臨床研究について Clinical Research
不整脈
Fukuoka Heart Rhythm Reseach
九州大学循環器内科の関連施設と協力し「Fukuoka Heart Rhythm Research (FHRR)」として多施設共同研究を進めています。FHRRは、不整脈および不整脈でお困りの方の課題解決を目的としており、不整脈に関する疑問点や問題点を多くの不整脈医と共有しながら、”福岡から世界へ”を合言葉に不整脈の原因究明や新たな治療法の検証を行っています。研究テーマは、患者数が爆発的に増加している心房細動をはじめ、弁膜症や心筋症、さらには開心術後に合併する難治性不整脈など多岐にわたります。
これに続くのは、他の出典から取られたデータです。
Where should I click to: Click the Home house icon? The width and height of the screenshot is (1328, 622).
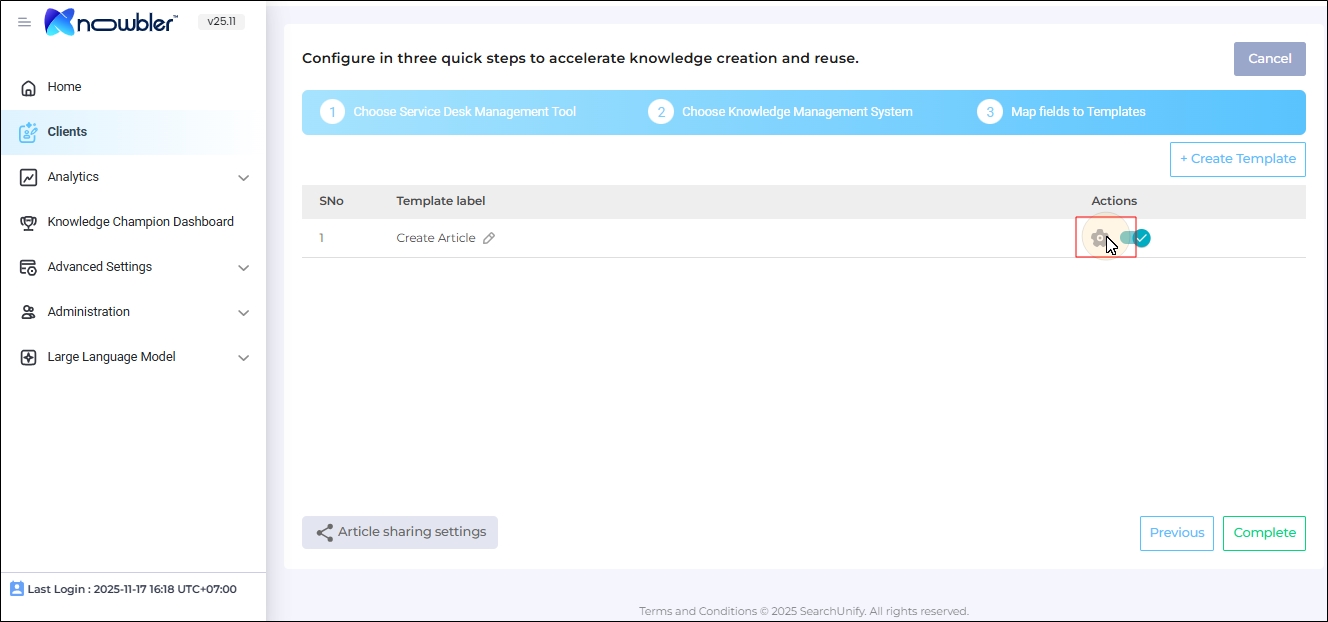point(29,87)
さらに、人工知能(AI)を活用した研究も進めており、診断精度の向上や治療法の最適化も目指しています。FHRRを通じて、国内外の医療機関と連携して最新知見と技術開発を議論することで、患者さんに最良の医療を提供したいと思います。
重症心不全に合併する致死性不整脈の根治
拡張型心筋症や肥大型心筋症に多くみられる心室頻拍や心室細動などの致死性不整脈に対し、最先端の治療を提供しています。従来の薬物治療やカテーテルアブレーションでは治療が難しい重症例においても、独自のアプローチを取り入れ、ハートチームとして心臓外科の先生方と密に連携し開心術下でのカテーテルアブレーションにも積極的に取り組んでいます。特に、左室補助装置を必要とする重症心不全患者に合併した致死性不整脈に対するカテーテルアブレーションなど、複雑で治療困難な心臓病患者さんにとって新たな治療法となり得ると考えます。
先天性心疾患に多い不整脈の克服
先天性心疾患は不整脈を合併する割合は非常に高く、全体のおよそ半数(50%)以上が生涯で不整脈を経験するとされています。先天性心疾患の不整脈治療には、テーラーメイド治療が欠かせません。なぜなら、先天性心疾患はそれぞれ解剖学的構造や疾患の進行具合が異なり、不整脈の種類や原因が多様化するためです。そのため、これまでの不整脈診療データを用いた新たなエビデンス創出と患者毎のテーラーメイド治療の融合を目指す臨床研究を行っています。